[[ INPUT MATERIAL, beginning ]]
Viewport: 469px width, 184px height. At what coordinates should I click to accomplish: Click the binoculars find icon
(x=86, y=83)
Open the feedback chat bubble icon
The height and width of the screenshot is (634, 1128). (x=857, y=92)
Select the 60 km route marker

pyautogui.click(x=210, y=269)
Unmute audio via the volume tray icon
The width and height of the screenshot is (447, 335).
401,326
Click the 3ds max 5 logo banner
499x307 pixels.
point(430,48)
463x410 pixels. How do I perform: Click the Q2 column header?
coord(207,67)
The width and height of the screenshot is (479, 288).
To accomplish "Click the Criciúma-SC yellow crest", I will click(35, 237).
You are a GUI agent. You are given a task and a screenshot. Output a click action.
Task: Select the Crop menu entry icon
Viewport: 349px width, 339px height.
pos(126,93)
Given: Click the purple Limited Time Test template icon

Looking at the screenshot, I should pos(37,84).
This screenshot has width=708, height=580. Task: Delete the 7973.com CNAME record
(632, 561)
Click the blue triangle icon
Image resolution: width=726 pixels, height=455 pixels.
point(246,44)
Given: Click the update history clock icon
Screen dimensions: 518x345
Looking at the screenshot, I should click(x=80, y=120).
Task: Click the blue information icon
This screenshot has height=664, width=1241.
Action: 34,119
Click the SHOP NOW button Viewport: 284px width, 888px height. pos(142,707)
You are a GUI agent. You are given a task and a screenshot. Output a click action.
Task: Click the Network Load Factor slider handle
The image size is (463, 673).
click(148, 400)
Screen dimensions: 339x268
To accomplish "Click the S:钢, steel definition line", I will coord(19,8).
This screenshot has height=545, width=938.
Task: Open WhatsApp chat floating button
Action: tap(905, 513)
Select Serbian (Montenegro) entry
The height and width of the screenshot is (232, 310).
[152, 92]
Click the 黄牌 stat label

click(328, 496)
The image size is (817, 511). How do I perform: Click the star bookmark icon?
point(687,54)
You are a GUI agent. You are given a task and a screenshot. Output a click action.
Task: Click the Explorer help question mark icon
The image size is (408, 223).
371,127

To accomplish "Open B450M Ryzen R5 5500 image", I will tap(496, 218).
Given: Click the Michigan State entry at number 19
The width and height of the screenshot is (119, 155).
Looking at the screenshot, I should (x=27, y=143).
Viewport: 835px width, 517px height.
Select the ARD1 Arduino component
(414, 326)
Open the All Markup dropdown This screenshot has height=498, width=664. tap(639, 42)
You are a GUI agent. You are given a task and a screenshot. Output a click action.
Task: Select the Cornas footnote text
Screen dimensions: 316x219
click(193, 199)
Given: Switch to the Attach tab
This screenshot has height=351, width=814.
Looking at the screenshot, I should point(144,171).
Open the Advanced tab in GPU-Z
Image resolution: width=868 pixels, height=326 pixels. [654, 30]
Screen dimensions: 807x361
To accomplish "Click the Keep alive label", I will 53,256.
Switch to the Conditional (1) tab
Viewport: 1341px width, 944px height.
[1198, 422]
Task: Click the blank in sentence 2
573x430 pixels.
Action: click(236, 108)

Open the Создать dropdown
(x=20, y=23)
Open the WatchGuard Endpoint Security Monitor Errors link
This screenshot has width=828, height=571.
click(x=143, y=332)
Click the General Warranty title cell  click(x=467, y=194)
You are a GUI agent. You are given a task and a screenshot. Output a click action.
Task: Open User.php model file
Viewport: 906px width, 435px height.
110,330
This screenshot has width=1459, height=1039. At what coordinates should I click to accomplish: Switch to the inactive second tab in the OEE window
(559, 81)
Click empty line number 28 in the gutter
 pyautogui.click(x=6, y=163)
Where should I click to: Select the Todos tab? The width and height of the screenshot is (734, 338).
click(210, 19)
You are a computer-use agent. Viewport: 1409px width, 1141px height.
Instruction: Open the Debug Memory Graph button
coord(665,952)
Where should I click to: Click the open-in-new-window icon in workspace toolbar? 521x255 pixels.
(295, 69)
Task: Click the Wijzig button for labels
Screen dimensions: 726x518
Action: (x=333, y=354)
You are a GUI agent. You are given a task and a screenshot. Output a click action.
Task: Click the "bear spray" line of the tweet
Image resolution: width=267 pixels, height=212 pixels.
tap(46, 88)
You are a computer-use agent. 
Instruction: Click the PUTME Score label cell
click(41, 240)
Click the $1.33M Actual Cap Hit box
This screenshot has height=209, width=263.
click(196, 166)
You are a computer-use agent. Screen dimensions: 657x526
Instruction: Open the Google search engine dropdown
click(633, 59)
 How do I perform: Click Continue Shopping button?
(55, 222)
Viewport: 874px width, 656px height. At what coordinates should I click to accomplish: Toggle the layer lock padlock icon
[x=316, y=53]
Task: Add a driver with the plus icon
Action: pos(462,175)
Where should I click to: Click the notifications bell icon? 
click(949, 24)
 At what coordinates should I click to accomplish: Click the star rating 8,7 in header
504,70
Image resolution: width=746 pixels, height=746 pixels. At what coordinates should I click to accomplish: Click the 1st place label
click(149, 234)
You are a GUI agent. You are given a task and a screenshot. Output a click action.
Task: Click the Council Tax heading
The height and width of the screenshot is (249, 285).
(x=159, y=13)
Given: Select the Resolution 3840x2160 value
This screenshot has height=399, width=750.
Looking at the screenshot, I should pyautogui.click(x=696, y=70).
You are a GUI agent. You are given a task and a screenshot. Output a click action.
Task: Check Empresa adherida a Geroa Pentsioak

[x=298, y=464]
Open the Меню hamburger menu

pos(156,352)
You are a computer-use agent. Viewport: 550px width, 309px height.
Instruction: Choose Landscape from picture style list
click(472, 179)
[[ INPUT MATERIAL, end ]]
* WORK TO BE COMPLETED
From the records above, copy out the line with "Task: Select the Cornas footnote text", the line with "You are a computer-use agent. Screen", and every line between them, word for word.

* RESPONSE
Task: Select the Cornas footnote text
Screen dimensions: 316x219
click(193, 199)
Given: Switch to the Attach tab
This screenshot has height=351, width=814.
Looking at the screenshot, I should point(144,171).
Open the Advanced tab in GPU-Z
Image resolution: width=868 pixels, height=326 pixels. [654, 30]
Screen dimensions: 807x361
To accomplish "Click the Keep alive label", I will 53,256.
Switch to the Conditional (1) tab
Viewport: 1341px width, 944px height.
[1198, 422]
Task: Click the blank in sentence 2
573x430 pixels.
Action: click(236, 108)

Open the Создать dropdown
(x=20, y=23)
Open the WatchGuard Endpoint Security Monitor Errors link
This screenshot has width=828, height=571.
click(x=143, y=332)
Click the General Warranty title cell  click(x=467, y=194)
You are a GUI agent. You are given a task and a screenshot. Output a click action.
Task: Open User.php model file
Viewport: 906px width, 435px height.
110,330
This screenshot has width=1459, height=1039. At what coordinates should I click to accomplish: Switch to the inactive second tab in the OEE window
(559, 81)
Click empty line number 28 in the gutter
 pyautogui.click(x=6, y=163)
Where should I click to: Select the Todos tab? The width and height of the screenshot is (734, 338).
click(210, 19)
You are a computer-use agent. Viewport: 1409px width, 1141px height.
Instruction: Open the Debug Memory Graph button
coord(665,952)
Where should I click to: Click the open-in-new-window icon in workspace toolbar? 521x255 pixels.
(295, 69)
Task: Click the Wijzig button for labels
Screen dimensions: 726x518
Action: (x=333, y=354)
You are a GUI agent. You are given a task and a screenshot. Output a click action.
Task: Click the "bear spray" line of the tweet
Image resolution: width=267 pixels, height=212 pixels.
tap(46, 88)
You are a computer-use agent. 
Instruction: Click the PUTME Score label cell
click(41, 240)
Click the $1.33M Actual Cap Hit box
This screenshot has height=209, width=263.
click(196, 166)
You are a computer-use agent. Screen dimensions: 657x526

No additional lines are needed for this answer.